Задание. Продолжи приведённые ниже выписки из книги «В жизни так не бывает»: напиши, что идёт после последней цитаты.

Привидение кошки, живущее в библиотеке
В.Смехов. В жизни так не бывает.
«Старик был мягок, он весь состоял из высших сортов благородства и человеколюбия».
«- Некоторые могли бы и помолчать и не задерживать режиссера.
- Я бы… Лично я – так? – на всю жизнь бы замолчал после исполнения роли Карла Маркса».
«- А ты где?
- Я на «теле», я в доспехах мушкетеров, я на тебя хохотал от имени Дюмов-отцов».
«- Не понимаете? Ну, не радуют меня театры, скучно мне. В крайнем случае – блеснет новое имя на раз, на два – померкнет, потом вглянешься в него покрепче, или вот интервью почитаешь, или сам с ним познакомишься… Или артист – хороший, человек – никакой, или человек – не дурак, а артист – средний».
«- Ваш любимый писатель?
- Во-первых, их несколько, а во-вторых, не скажу…»
читать дальше
«- Понимаете, если сравнивать области искусств с едой, то архитектура, музыка, литература – это долгохранящиеся продукты питания, да? Микеланджело вон из каких веков к нам жалует, да? А театр? Театр – это молоко. Его можно употреблять лишь сегодня. Но зато какой вкус, какая польза! И сколько от него масла, сливок, сыра – чего хотите, да? Но завтра – ужас, лучше не пейте вчерашнего молока, да? Порча желудка и так далее».

Исходные данные.
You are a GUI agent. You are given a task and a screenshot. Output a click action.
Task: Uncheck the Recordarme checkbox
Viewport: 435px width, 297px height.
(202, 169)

Ответ.
«- Служенье муз не терпит интервью! Прекрасное должно быть молчаливо».
«- А вы – режиссерский, актерский… Юрий Яковлев – прекрасный артист, или Ульянов, да? Дайте им пожить солистами, без режиссуры, да без репертуара – знаете, что выйдет?
- Знаю!
- А я не знаю. Все, побежал! Простите».
«Вот они, слабые струны слабого пола. Беззащитны женщины перед лицом нашего малейшего знака внимания».
«На «Мушкетеров» возлагают особые надежды – талантливо отвлечь советский народ от его трудовых подвигов».
«Конечно, среди киноактеров есть исключения, когда мастеру и в плохом фильме удивишься, когда мастер и сквозь холодный экран будто светится и прожигает огнем своей личности. Но никто из мастеров не будет, наверное, перехваливать место актера на экране. Экран обходится – и прекрасно себя чувствует! – без профессиональных актеров (итальянский неореализм) и без актеров вообще (документальное кино, мультфильмы). Хороший режиссер из плохого актера делает чудо, а в театре это невозможно. В театре какой ты есть, таким тебя и видят. Конечно, когда видишь свое лицо крупным планом, сам себе можешь показаться очень большим и значительным. Но истина остается истиной: главные «роли» в этом виде искусства – за режиссером, за оператором, за монтажером, а сценаристы и актеры делят свои честные четвертое-пятое места».
«Меня на съемках радикулит разбил, так меня человек восемь нежно водружали в седло и обратно».
«… И не можем оторваться друг от друга и от воспоминаний. И уже трудно понять, что это: судьба, разобранная по байкам, или байки, собирающиеся в судьбу».
«Владимир Балон – доблестный фехтовальщик, гвардеец Де Жюссак и живая пружина актерского энтузиазма».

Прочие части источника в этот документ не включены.